Keeping up with treatment programs and medication regimens is commonly very difficult for patients who have substance use disorder, are experiencing homelessness and unstable housing, have limited access to reliable transportation, and face other stigmatizing issues. In particular, people who use drugs, people who are unhoused, and people who are incarcerated often struggle with medication adherence. Under the current model of HCV treatment, medication non-adherence is a significant barrier preventing the eradication of HCV among these vulnerable communities.
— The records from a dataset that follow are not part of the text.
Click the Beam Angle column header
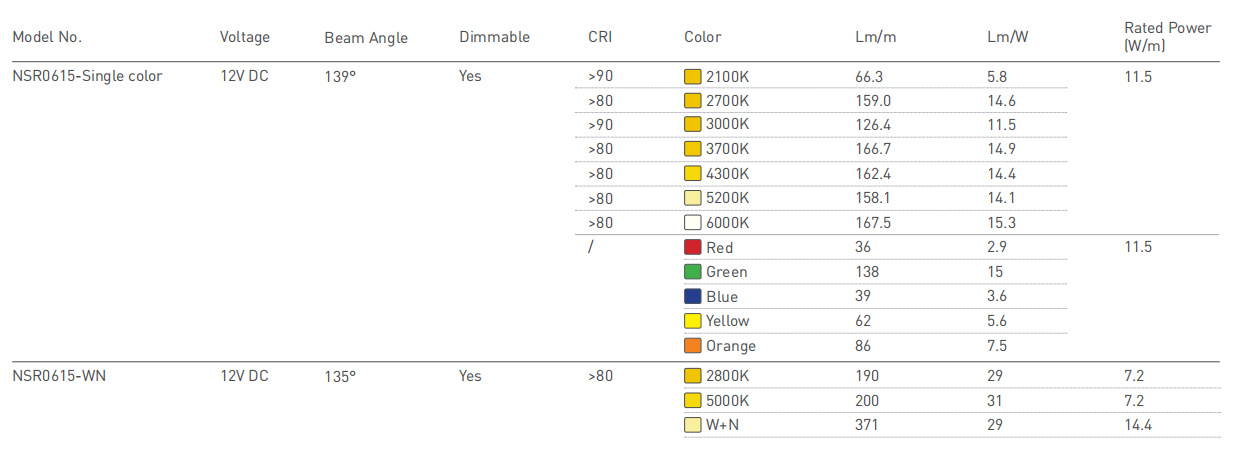pyautogui.click(x=366, y=38)
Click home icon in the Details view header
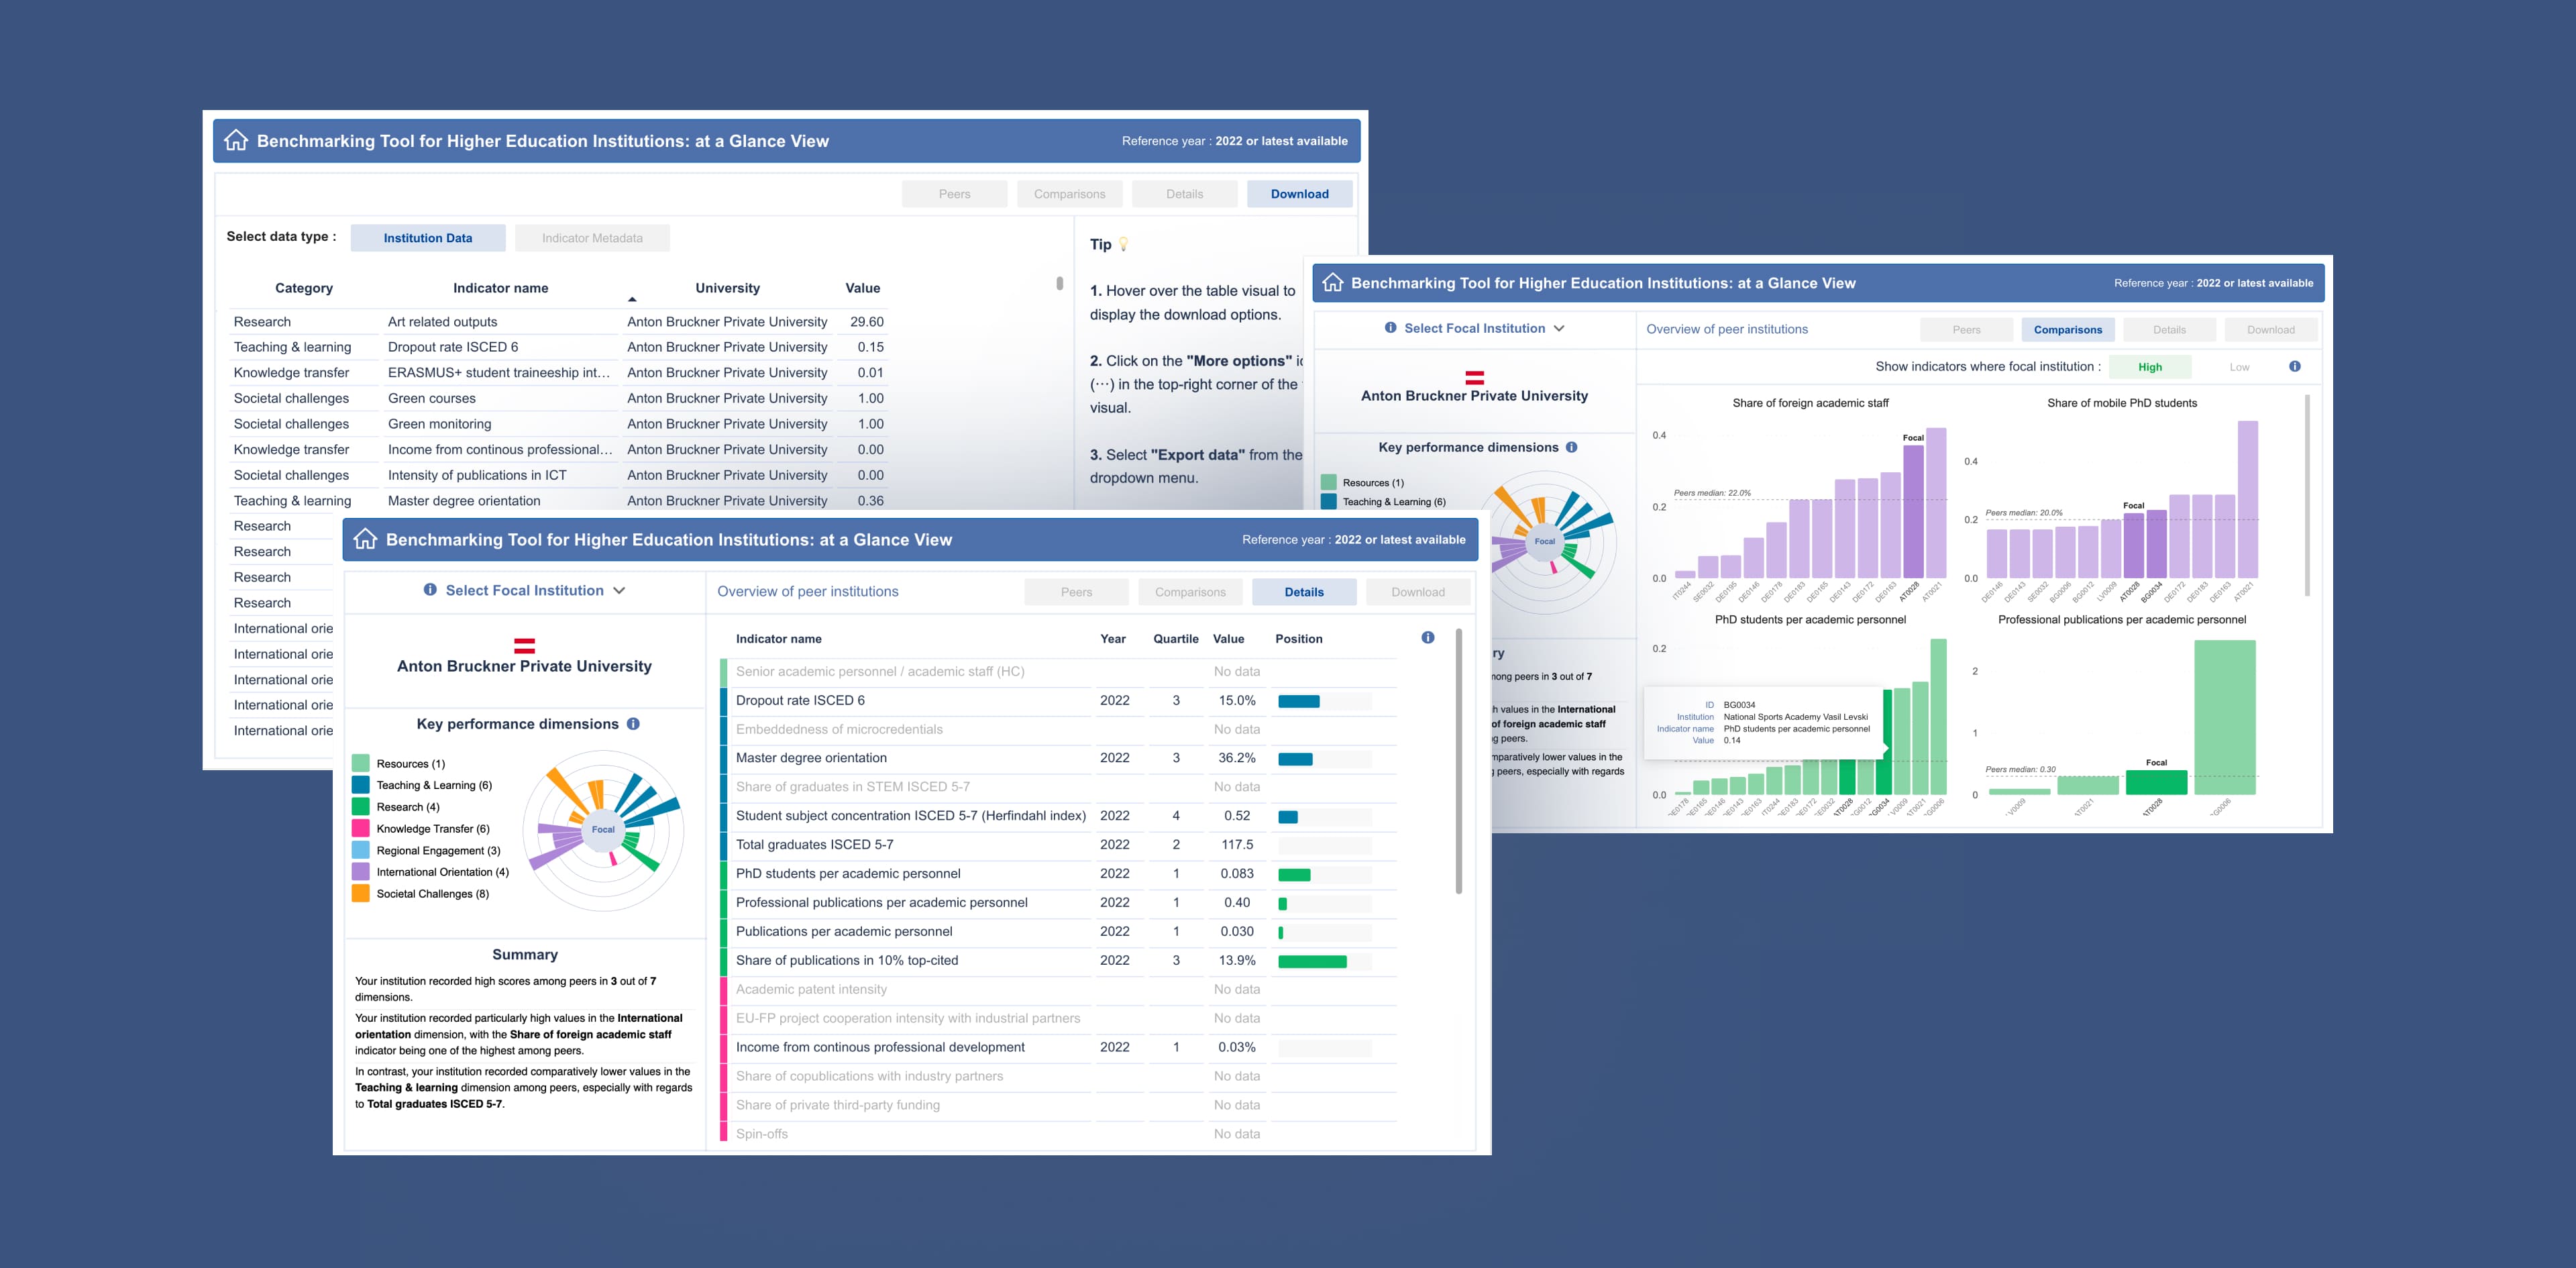Screen dimensions: 2576x1268 (x=365, y=539)
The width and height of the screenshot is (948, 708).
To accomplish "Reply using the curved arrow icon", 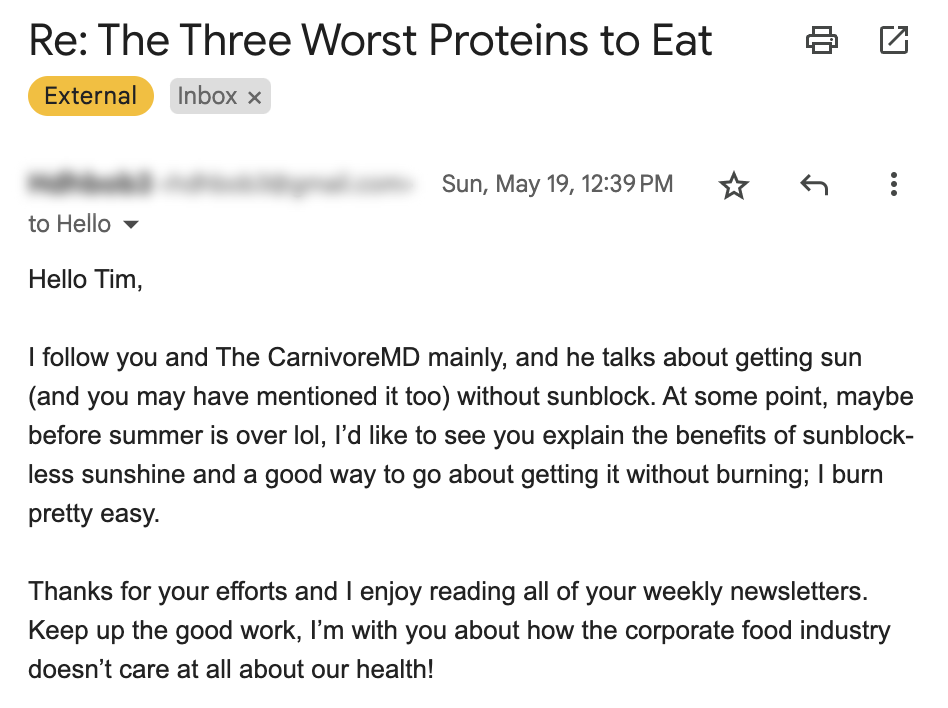I will (814, 184).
The Potential of Long-Acting Treatments

At present, DAA treatment regimens require a person to adhere to daily medication regimen that lasts, at a minimum, 8-12 weeks. This current model is unduly burdensome and often makes it impossible for the most vulnerable communities to access HCV treatment. The development of long-acting DAA treatment that do not require long oral medication regimens and one-shot HCV treatments could address both these barriers to treatment and major gaps in HCV eradication among vulnerable populations.

Long-acting parenteral formulations of HCV treatments could diagnose and treat people living with HCV in a single encounter through either injectables or implants. Long-acting DAAs mechanisms currently being developed will also minimize the number of visits to a physician needed for treatment and eliminate the need for weeks-long medication regimens. In addition, they may even allow for patients to be tested and cured of HCV within a single visit.

Investigators are currently working on examining the safety and efficacy of a single subcutaneous injection of RG-101, and the safety, tolerability, and pharmacokinetics of GSK2878175 as a long-acting injectable. Both RG-101 and GSK2878175 have been utilized within HCV oral treatment regimens with success. The investigations of the efficacy and safety of both formulations as injections instead of oral formulations can lead to a possible effective cure for HCV. If approved for human use, these long-acting injectable versions of DAA treatment for HCV would result in single-visit cures for chronic HCV infections.

Additionally, long-acting DAA devices are also currently in development. One notable example is a retrievable coil-shaped long-acting DAA system that would encapsulate and release gram levels of drugs while residing within a patient’s stomach. In fact, this device recently was successfully tested on swine, and researchers found that this drug delivery system can safely and effectively provide at least a month-long dose of DAA for HCV infections. The success of the trial on swine supports the likelihood of the device being safe and effective for human patients.

Conclusion

Not all barriers to HCV treatment for people within vulnerable populations are due to the restrictive and burdensome nature of the current oral medication regimen. Medical mistrust, prohibitive costs, lack of insurance coverage, and discrimination are still prevalent regardless the type of treatment being offered. However, for those who left behind by the current HCV treatment model, these potential long-acting treatments and single-visit cures could address those gaps.

By removing the requirements for medication adherence over significant periods and for continuous physician check-ins and monitoring, people who are most at-risk for chronic HCV infections and who are effectively barred from treatment can more easily access curative treatments that could save their lives. The prospects of long-acting DAA treatment models and single-visit cures for HCV may revolutionize how people within marginalized and vulnerable communities can access HCV treatment — pushing us closer to achieving HCV eradication in the country.